[[ Supplied information open ]]

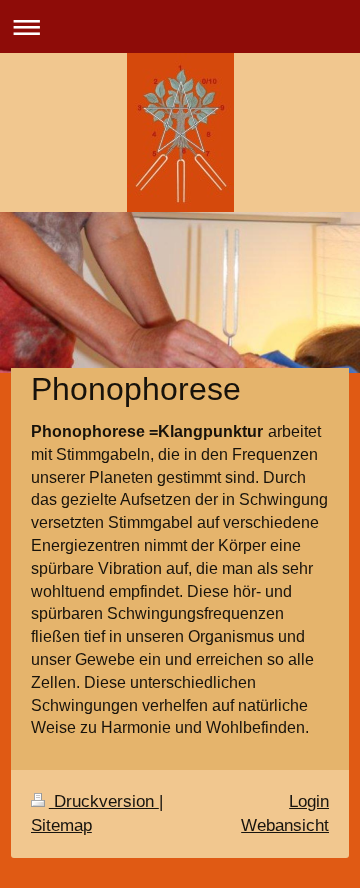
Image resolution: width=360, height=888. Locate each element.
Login (309, 801)
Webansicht (285, 825)
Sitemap (61, 825)
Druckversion (104, 801)
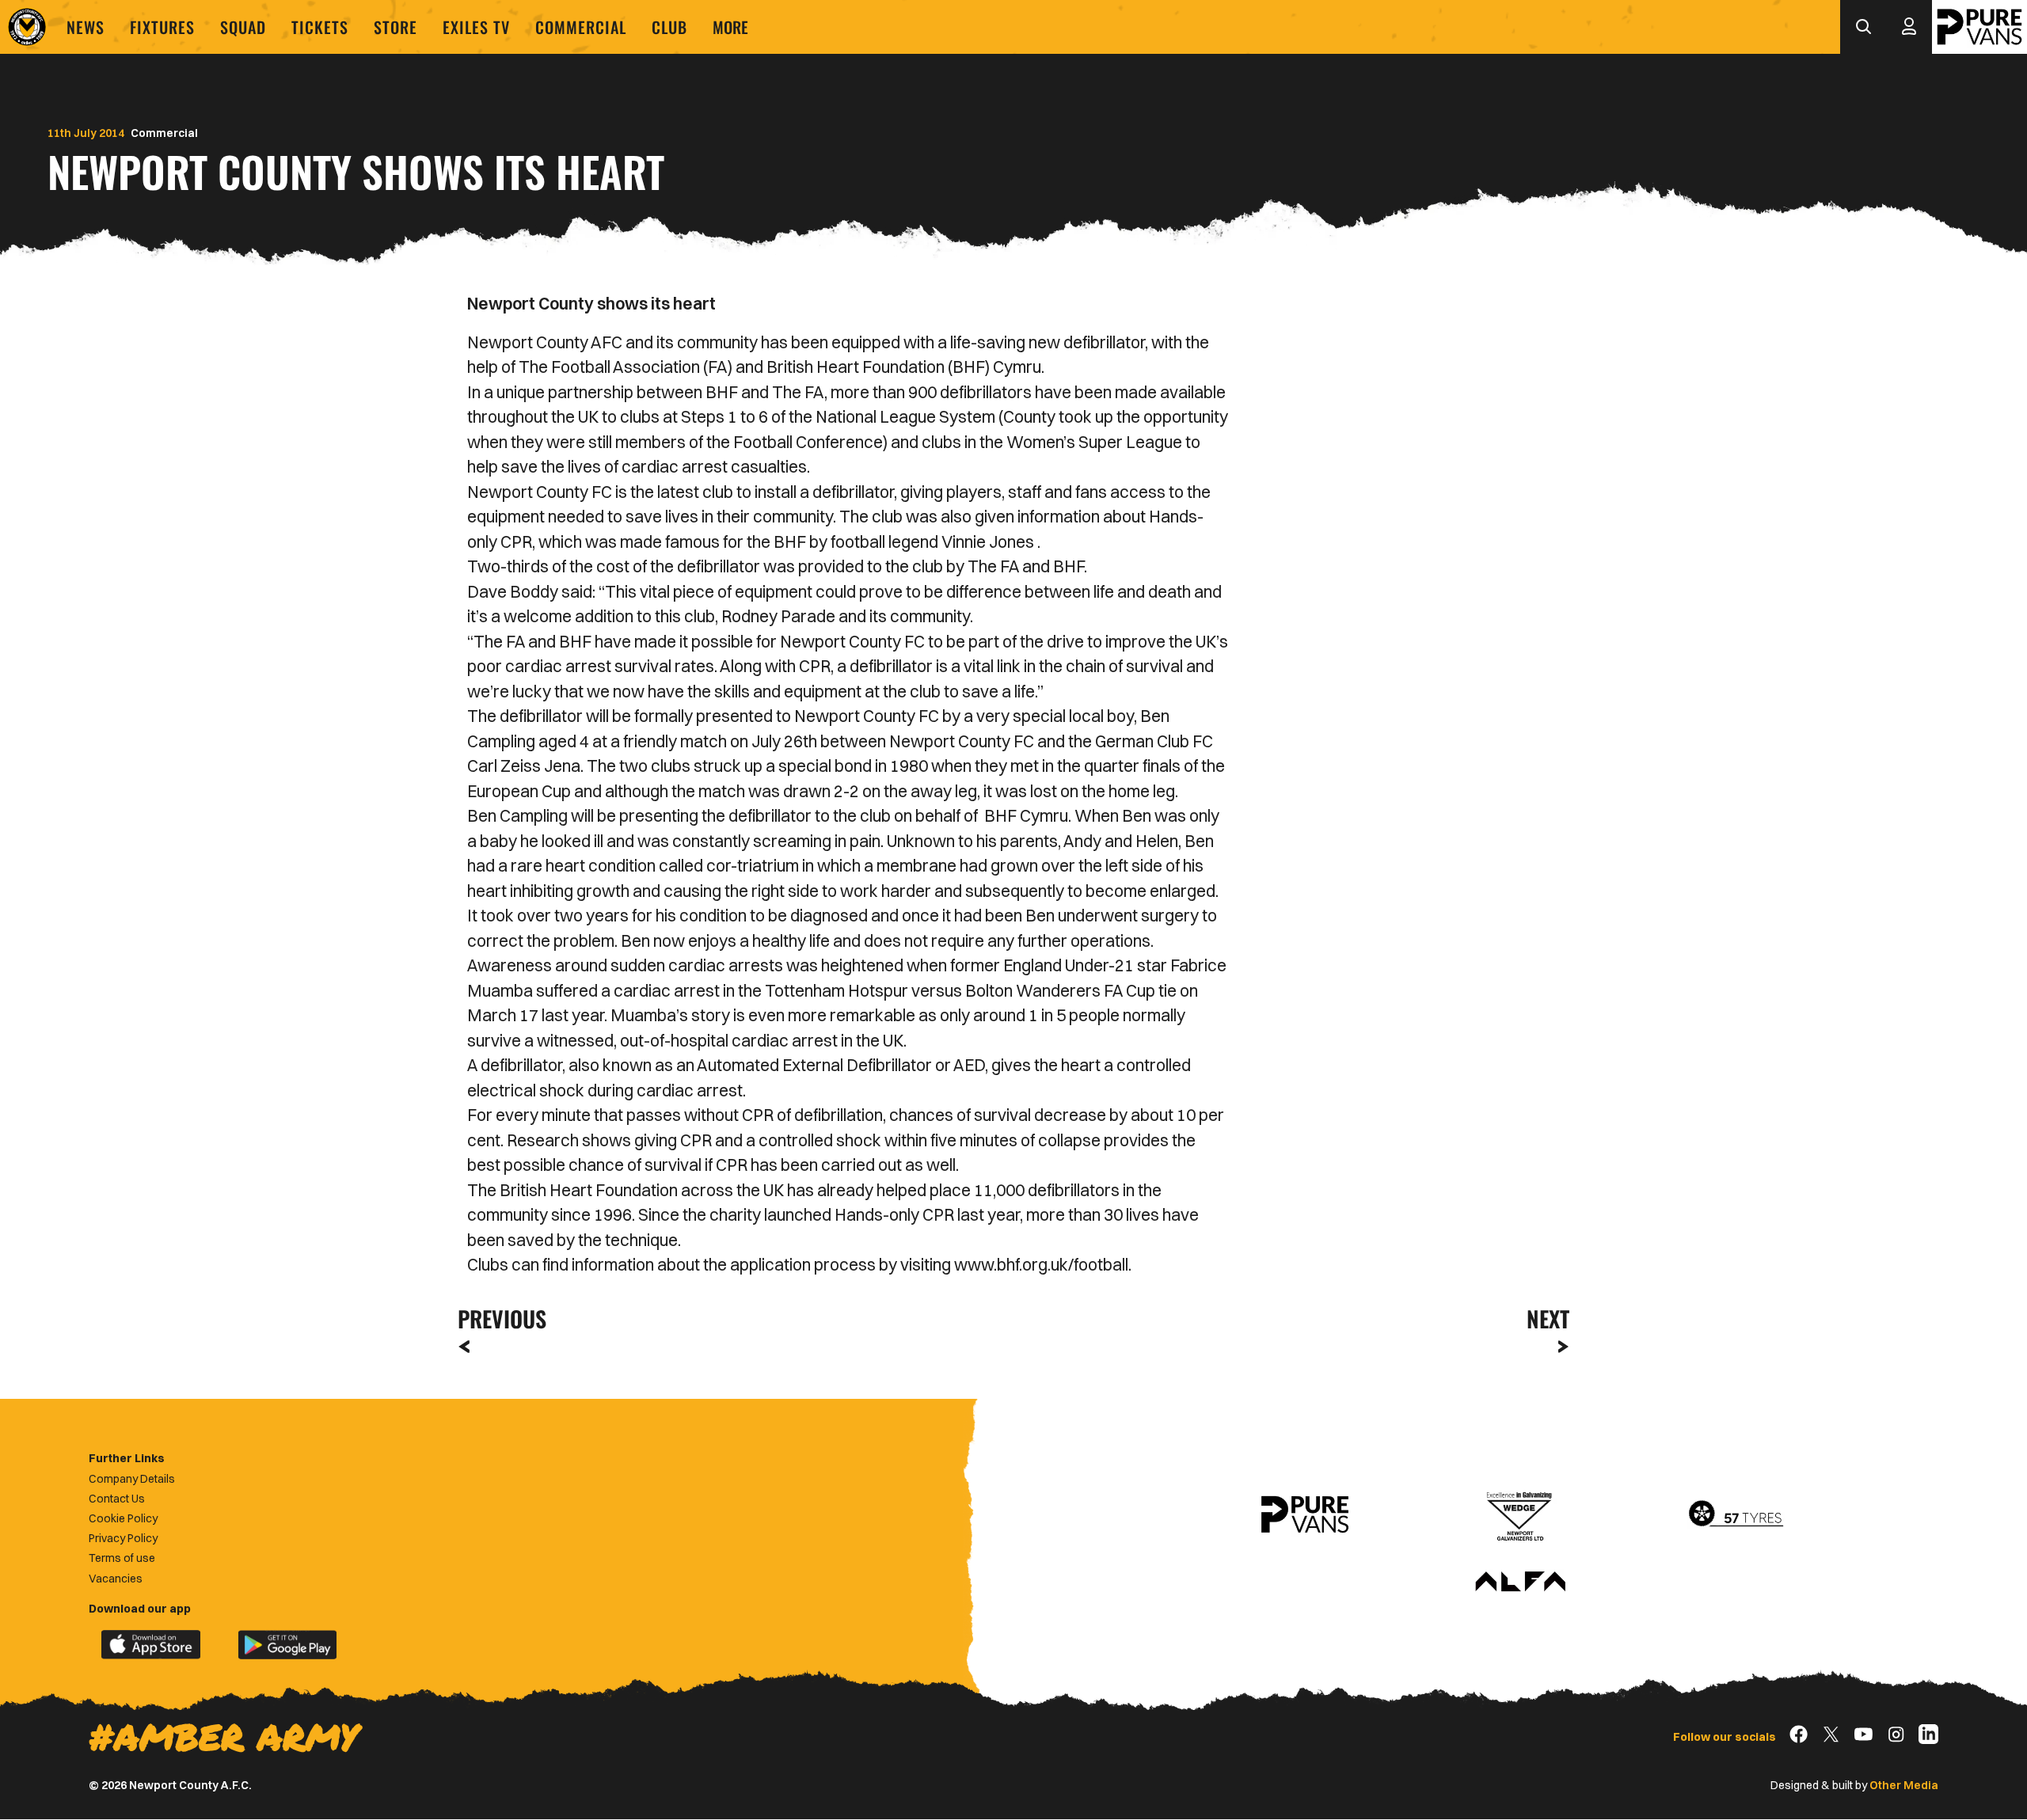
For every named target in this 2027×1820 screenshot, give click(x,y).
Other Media (1903, 1785)
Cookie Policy (123, 1518)
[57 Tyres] (1736, 1514)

[[ Supplied information closed ]]

Copy out exactly the lines that begin at the line with "Druckversion (104, 801)" and end at the final line of the entries above. Leave out the pictures.

Druckversion (104, 801)
For every named target in this 2027×1820 screenshot, give click(x,y).
Other Media (1903, 1785)
Cookie Policy (123, 1518)
[57 Tyres] (1736, 1514)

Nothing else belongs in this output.